A Reminder to Keep Praying

While I’m the last one to be telling people anything about prayer, I would say I agree with Dean. The little that I do know about praying, I have learned by praying. One of my favorite verses on prayer is in Romans 8:26, “In the same way the Spirit also helps our weakness; for we do not know how to pray as we should, but the Spirit Himself intercedes for us with groanings too deep for words…” You see that? When we pray, he helps us to pray. Doesn’t say, “While you’re sitting there trying to figure out how prayer works.” It is while we are mired in our weakness that we are helped. And for me, there’s nothing like praying to remind me of my weak faith, to remind me that I do not know how to pray.

I think it is one of the reasons why Jesus, in both his explicit teachings on prayer in the Gospel of Luke, says something about learning to be persistent. Luke chapter 18 opens with, “Then Jesus told his disciples a parable to show them that they should always pray and not give up.” He then goes on to tell the comical story (comical to me at least) of a widow who seeks justice from a judge “who neither feared God nor cared what people thought.”

Initially, he refuses her, but finally he relents, saying to himself, “Even though I do not fear God or care what people think, yet because this widow keeps bothering me, I will see that she gets justice, so that she won’t eventually come and attack me.” C’mon, that’s pretty funny. That sentiment there, “… because this widow keeps bothering me,” reminds me of another of my favorite verses on prayer. Not so coincidentally, it also speaks of persistence.

Starting at the second half of Isaiah 62:6, “… You who call on the Lord, give yourselves no rest, and give him no rest, until he establishes Jerusalem and makes her the praise of the earth.”

What caught my eye was this part, “… and give him no rest…”

Just last week, I heard about a desperate situation of a distant relative. Neither of his parents believe in God, so I decided to spend the night praying for him, thinking, “This is a way I can stand in for his parents.” The next couple days, I expected his situation to change. It didn’t. A part of me wondered, “What’s the point?”

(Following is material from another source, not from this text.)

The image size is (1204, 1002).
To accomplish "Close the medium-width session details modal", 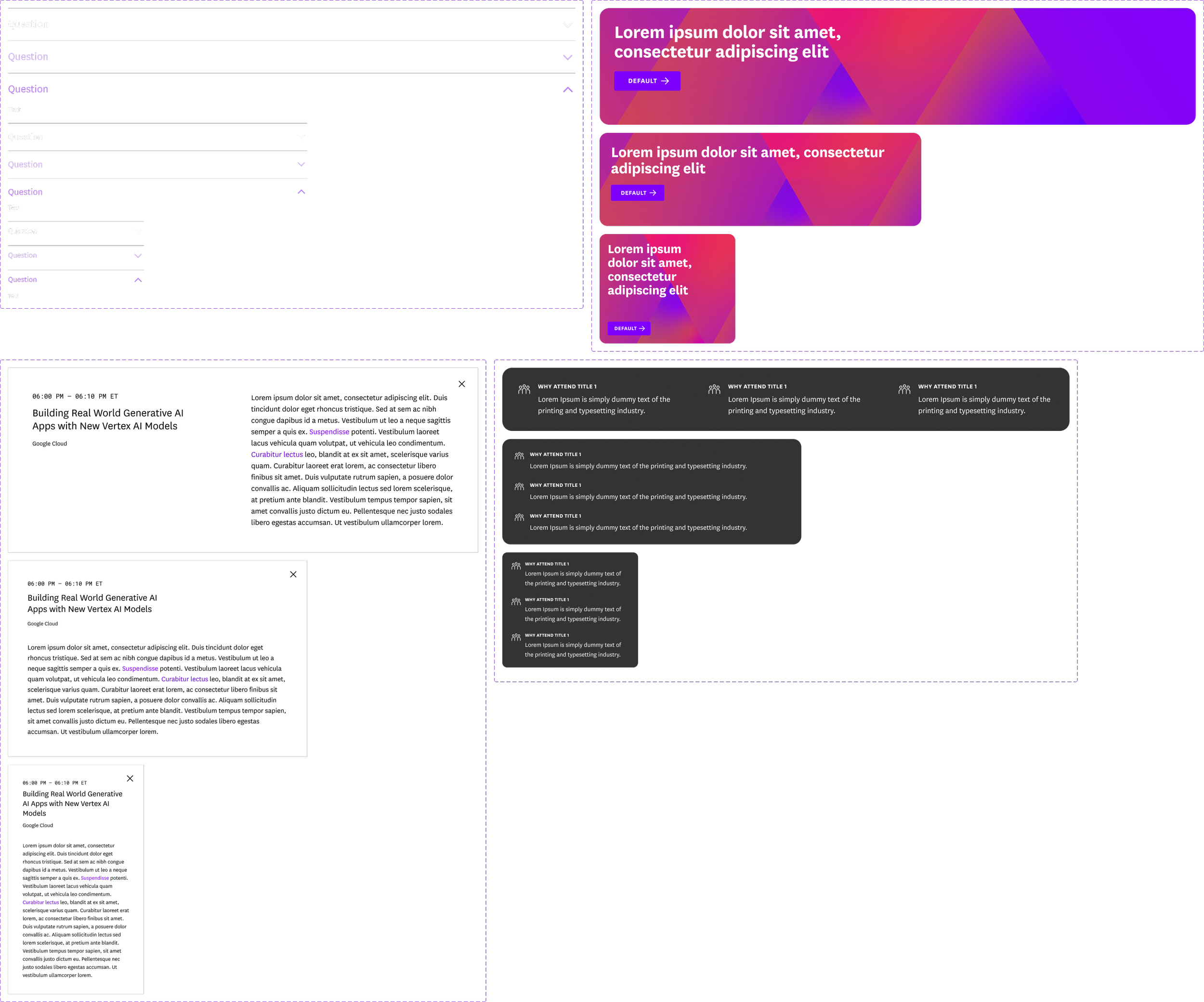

What caught my eye in Isaiah 62 is the idea that is re-enforced by Jesus in Luke 18: By prayer, I am to bother God. When I thought of this astounding invitation, an invitation to bother God, the only human parallel that made any sense was that of a loving parent to a child. Picture a three year old who goes, “Dad, dad, dad… dad, dad.” Until the dad says, “Okay, okay, what? Let me see.” Or a father telling his daughter, who is leaving on her first big trip with her friends, “No matter what it is or what time it is, even if you think it is too small, if you need anything, call me. You promise?” Only a loving parent does this.

Faith is not just believing that he exists and that he hears. Faith is believing that he is a loving Father who cares about you more than you can ever fathom. By praying, I wrestle with this unbelievable, and yet most important truth. God is my Father. It is more important than anything I will pray for. And in persistent prayer, I am being helped to believe it. I keep forgetting that that’s the point.

The passage on prayer in Luke 18 ends with, “Nevertheless, when the Son of Man comes, will he find faith on the earth?” When the Son of Man comes, let’s have him find us in persistent prayer.